Жан-Мари очаровывается еще сильнее, ведь надежда всегда была лишь оболочкой его безнадежности. Он заранее знал, что проиграл, когда бабушка отправляла его играть на улицу. Тем не менее, он твердит про себя, что уж на сей-то раз… Ведь Харли во всем сопутствует магия и блеск.

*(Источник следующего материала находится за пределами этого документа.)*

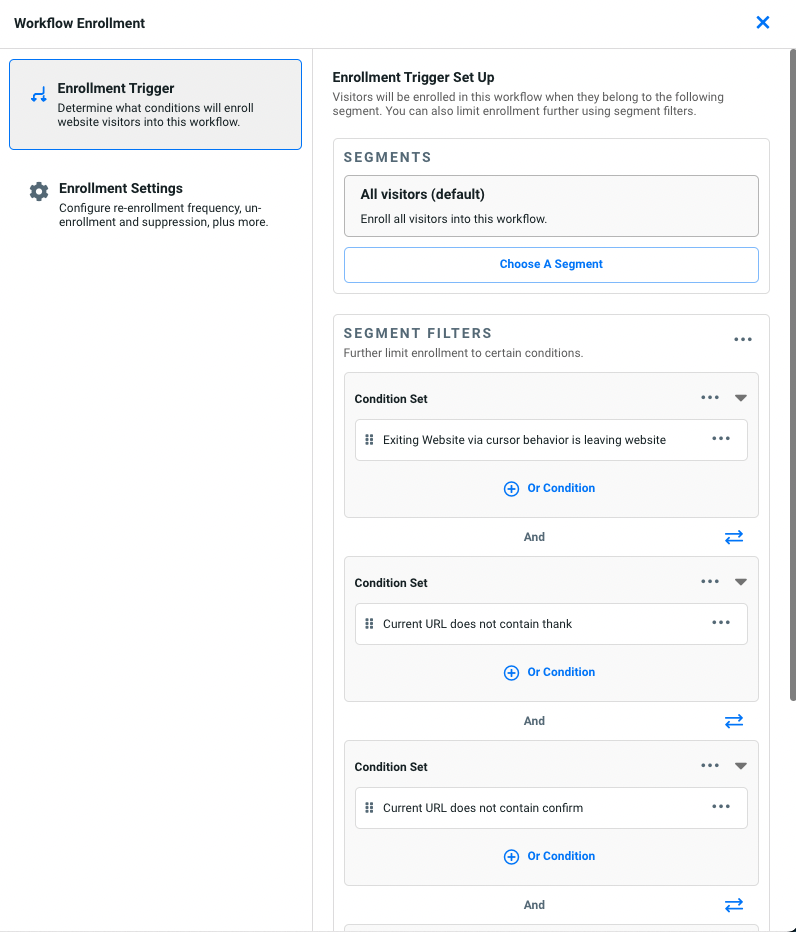This screenshot has width=796, height=932.
Task: Open options for Exiting Website condition row
Action: pos(721,439)
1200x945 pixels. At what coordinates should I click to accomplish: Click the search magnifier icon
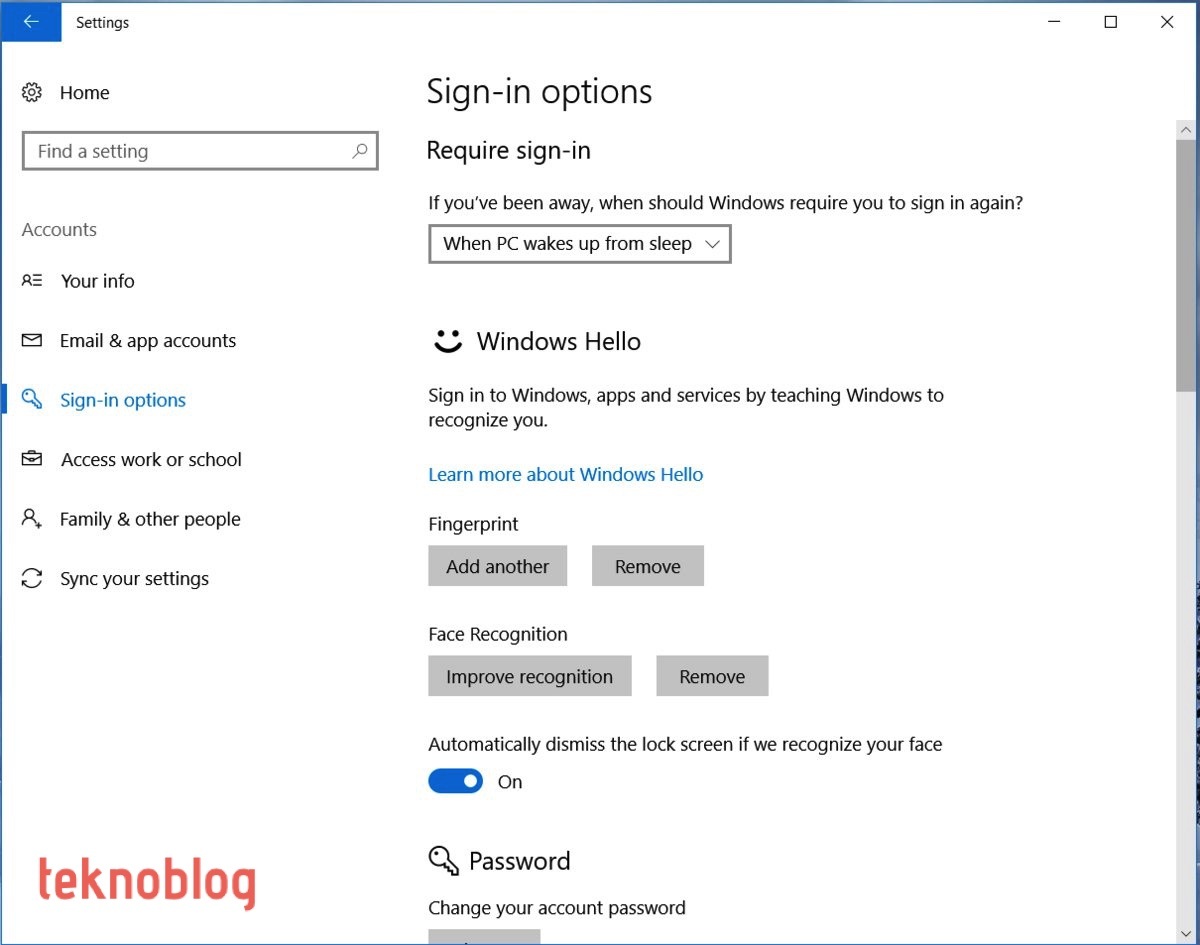tap(360, 151)
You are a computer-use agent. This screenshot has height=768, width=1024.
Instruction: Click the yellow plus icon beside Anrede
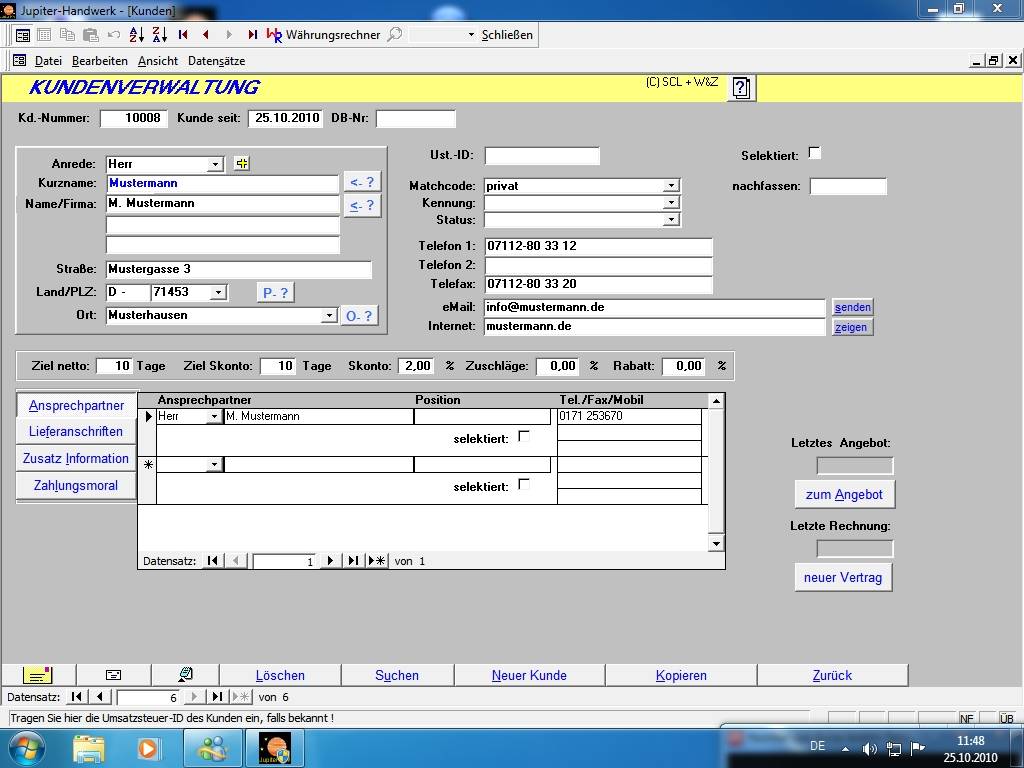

К тому же слабые люди подвержены душевным поворотам. Роза Гулистана, зальцбургская ветвь, каждая клеточка обновляется при звуках внезапной музыки. Ослепительный свет проникает в пунцовый, сумрачный лабиринт тела, озаряя a giorno[11] шейную массу, внутренние артерии и даже самые дальние легочные полости, — сияющее солнце, что разом освещает кавернозный туберкулез Жана-Мари; свет, сливающийся с внутренностями, мышечными слоями, алым мозговым муссом, разливаясь до сердцевины волосяных луковиц, по бороздам ногтей и отражаясь тепловыми лучами, которые окутывают весь организм. Свет царит в Жане-Мари, а Жан-Мари ютится в световом коконе, пузыре, Саду утех. Он живет этим светом внутри и вокруг себя, приподнятый над собственным матрасом, геморроем, кровохарканьем, приступами кашля.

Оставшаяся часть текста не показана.